Durukan üzerinde sadece şortla uyuyordu. Uyurken çok masumdu ve uyandırmaya kıyamamıștım. Partinin başlamasına 1 saat kalmıştı. Bu tatlılığı bulmuşken ben de yanına uzandım. Uykusu çok hafifti, bu yüzden çok yavaş hareket ediyordum.

Yüzündeki tüm detayları incelemeye başladım. Uzun, siyah kirpikleri özenle yapılmış gibiydi. Fazla küçük olmayan burnu kusursuzdu. Sol gözünün altında çok belli olmayan bir beni vardı. Bayadır beraberdik ama ben bile yeni fark etmiştim.

Kumral, çok uzun olmayan saçları yüzüne düşmüştü ve bu ona ayrı bir tatlılık katmıştı. Alt dudağı dolgundu, üst dudağı ise biraz daha inceydi. Tüm detaylarıyla mükemmel bir insandı ve bu mükemmel insan beni seviyordu.

Birkaç dakika geçmişti ki hafiften gözlerini araladı. Bu hali o kadar tatlıydı ki...

"Dolunay, sen ne zaman geldin?"

"Çok olmadı geleli canım."

Uyku sersemliğini üzerinden atamamıștı. Bir an partiye gitmesek de geceye kadar onun yüzünü incelesem diye düşündüm.

Ayağa kalkıp esnedi. Bir insanın tüm hareketleri mi bu kadar tatlı olur?

"Senin hazırlanmanı beklerken uyuyakalmışım. Uyandırsaydın keşke."

"Kıyamadım ki. Çok tatlıydın."

Bir şey demeyip tebessüm etti ve saatine baktı.

"İyi, daha 45 dakikamız var. Ben de hazırlanayım. Çıkarız."

"Tamam, ben seni kapıda bekliyorum o zaman."

Kafasını tamam anlamında salladı. Odadan çıkıp yavaşça merdivenleri inmeye başladım. Kapıyı açmıştım ki Durukan'ın merdivenleri indiğini gördüm. Ne kadar çabuk hazırlanmıştı!

Üzerine siyah, sade tişört; altına da kot pantolon giymişti. Her haliyle çok yakışıklı oluyordu zaten. Şu an aklımdaki tek soru "Bu çocuk bana nasıl aşık olmuş?" sorusuydu. Ama gönül bu işte. Ota da konuyor... Neyse işte, sonuçta o bana aşıktı ve umarım hep öyle kalırdı.

Elimden tuttu ve arabaya doğru gitmeye başladık. Durukan 18 yaşındaydı ama ehliyeti henüz yoktu. Bu yüzden bizi şoför bırakacaktı.

"Murat Abi ... Otel'e bırakır mısın bizi?"

"Tabi abicim."

Murat Abi senelerdir burada çalışıyormuş. Bu villa Durukan'ın amcasına aitmiş. Amcası yurt dışına çıkınca biz de buraya gelmiştik.

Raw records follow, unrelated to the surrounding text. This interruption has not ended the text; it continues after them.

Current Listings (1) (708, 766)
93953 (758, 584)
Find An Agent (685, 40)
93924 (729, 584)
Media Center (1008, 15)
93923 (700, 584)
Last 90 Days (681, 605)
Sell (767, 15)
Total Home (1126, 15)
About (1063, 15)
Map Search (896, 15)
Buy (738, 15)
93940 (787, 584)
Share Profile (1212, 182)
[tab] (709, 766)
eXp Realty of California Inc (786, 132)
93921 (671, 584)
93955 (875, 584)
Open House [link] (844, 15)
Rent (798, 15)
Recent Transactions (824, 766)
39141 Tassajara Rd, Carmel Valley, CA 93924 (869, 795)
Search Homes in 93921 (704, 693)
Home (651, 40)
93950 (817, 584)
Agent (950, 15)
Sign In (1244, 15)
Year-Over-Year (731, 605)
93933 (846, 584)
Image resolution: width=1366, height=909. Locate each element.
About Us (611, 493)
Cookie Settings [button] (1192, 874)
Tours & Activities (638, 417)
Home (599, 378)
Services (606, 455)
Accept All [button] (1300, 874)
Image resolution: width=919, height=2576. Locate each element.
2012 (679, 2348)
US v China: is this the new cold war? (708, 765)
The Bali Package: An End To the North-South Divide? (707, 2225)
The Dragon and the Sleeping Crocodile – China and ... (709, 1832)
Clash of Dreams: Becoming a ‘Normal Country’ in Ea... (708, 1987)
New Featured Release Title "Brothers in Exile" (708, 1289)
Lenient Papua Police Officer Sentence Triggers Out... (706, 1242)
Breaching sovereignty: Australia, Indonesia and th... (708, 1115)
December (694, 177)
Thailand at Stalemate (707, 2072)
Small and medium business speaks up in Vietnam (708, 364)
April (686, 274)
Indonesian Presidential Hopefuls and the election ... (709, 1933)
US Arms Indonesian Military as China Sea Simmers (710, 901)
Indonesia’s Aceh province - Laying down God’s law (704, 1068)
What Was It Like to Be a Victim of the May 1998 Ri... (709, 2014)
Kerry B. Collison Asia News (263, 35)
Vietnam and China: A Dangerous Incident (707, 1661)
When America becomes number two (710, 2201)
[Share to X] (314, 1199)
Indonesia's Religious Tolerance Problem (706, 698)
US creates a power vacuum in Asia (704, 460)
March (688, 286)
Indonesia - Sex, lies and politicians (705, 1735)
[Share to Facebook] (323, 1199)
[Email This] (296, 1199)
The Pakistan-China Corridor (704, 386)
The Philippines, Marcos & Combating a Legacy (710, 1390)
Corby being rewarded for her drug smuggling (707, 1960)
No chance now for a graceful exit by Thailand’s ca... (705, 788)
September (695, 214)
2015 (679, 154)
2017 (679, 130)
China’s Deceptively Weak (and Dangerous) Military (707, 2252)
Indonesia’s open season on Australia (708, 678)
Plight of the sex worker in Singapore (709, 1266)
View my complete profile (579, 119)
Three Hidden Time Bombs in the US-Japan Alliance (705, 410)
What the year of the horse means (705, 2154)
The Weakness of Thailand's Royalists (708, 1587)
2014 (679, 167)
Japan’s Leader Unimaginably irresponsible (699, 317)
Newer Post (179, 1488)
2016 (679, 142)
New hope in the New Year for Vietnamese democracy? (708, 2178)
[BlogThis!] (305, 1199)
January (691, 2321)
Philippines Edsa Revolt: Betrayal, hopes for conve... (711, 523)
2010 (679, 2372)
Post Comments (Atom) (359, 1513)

Aslında ben otelde kalmamız için ısrar etmiştim ama Durukan kabul etmemişti. Neymiş? Bir sürü erkek varmış da beni onlardan kıskanırmıș, otel yemeklerini yiyemiyormuș, benim rahat etmemi istiyormuş... Bahaneler boldu tabi. Sonuç olarak bu villada kalıyorduk. Bunu annemlerin bilmesine gerek yoktu. Nasıl olsa birkaç ay yurt dışında kalacaklardı.

Otele geldiğimizde Durukan arabadan indi ve benim kapımı açtı. Elinden tutup arabadan indim. Etrafta başıboş dolaşan insanlar ve otele girip çıkan kişiler vardı. Köşelerde ise birbirini öpen ve yiyişen çiftler duruyordu.

Şimdiye kadar kaldığım otellerde böyle bir şeye rastlamamıştım. Bu yüzden çok tuhafıma gitmişti. Gözlerimi onlardan çekip Durukan'a baktım. O gayet alışmış gibi duruyordu. Tebessüm edip elini tuttum. Otele gitmeye başladık.

Girişe yaklaştıkça müzik sesi artıyordu. Sanırım bu parti tüm oteli kapsıyordu. Bu partiden sonra bir daha bu otele gelmeyi düşünmüyordum.

Etrafa boş boş bakınmamız sonunda o gruptan birini bulabilmiștik. Adlarını aklımda tutamamıştım. Erdem ya da Arda olmalıydı. Hatırlayamamıștım.

"Selam. Sonunda gelebildiniz."

"Selam, ımm..."

"Arda."

"A evet, Arda."

"Pastayı kesmek için sizi bekledik. Gelin, arkadaşlarım ilerde."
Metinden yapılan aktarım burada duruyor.